BEGIN RECORD EXCERPTS

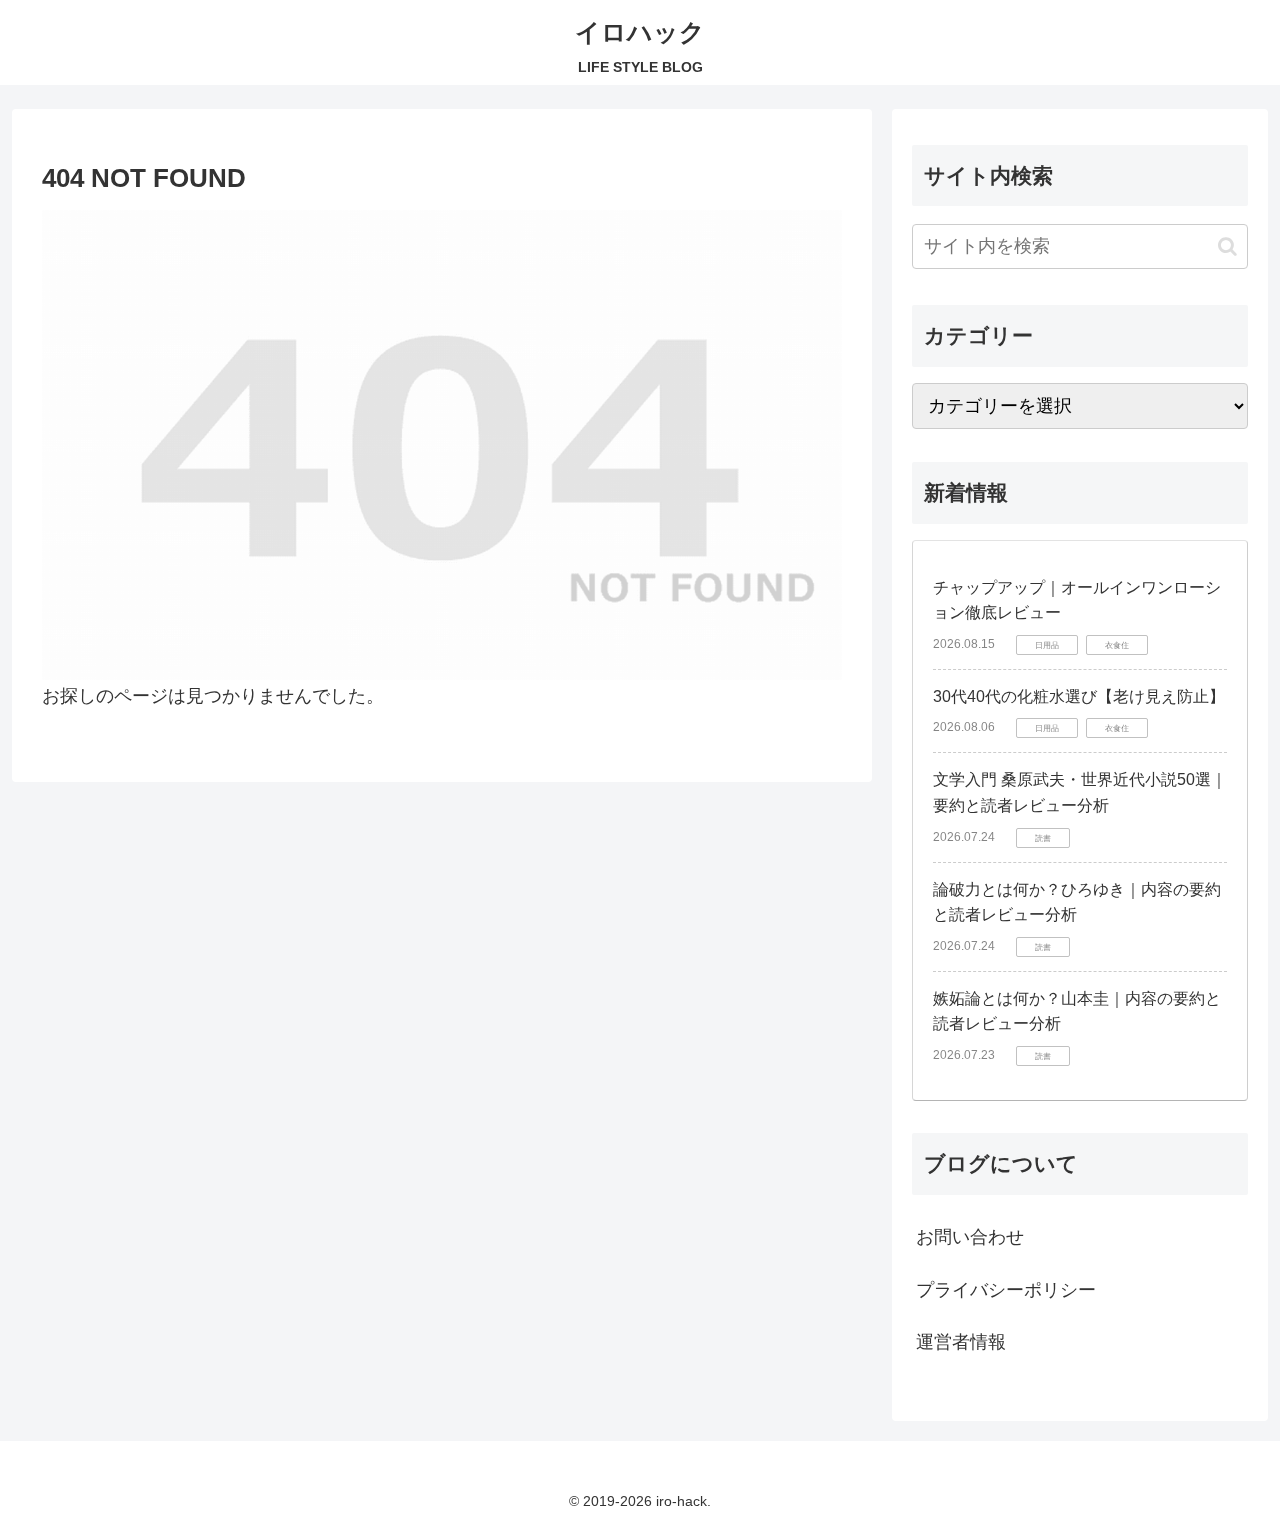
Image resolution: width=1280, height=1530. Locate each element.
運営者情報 (961, 1342)
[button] (1227, 246)
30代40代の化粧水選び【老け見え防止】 (1079, 696)
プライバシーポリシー (1006, 1290)
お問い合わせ (970, 1237)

END RECORD EXCERPTS

> PROBLEM DETAILS:
With the pictures set aside, copy each line above as written.

> EXERCISE RESPONSE:
Image resolution: width=1280, height=1530. Locate each element.
運営者情報 (961, 1342)
[button] (1227, 246)
30代40代の化粧水選び【老け見え防止】 (1079, 696)
プライバシーポリシー (1006, 1290)
お問い合わせ (970, 1237)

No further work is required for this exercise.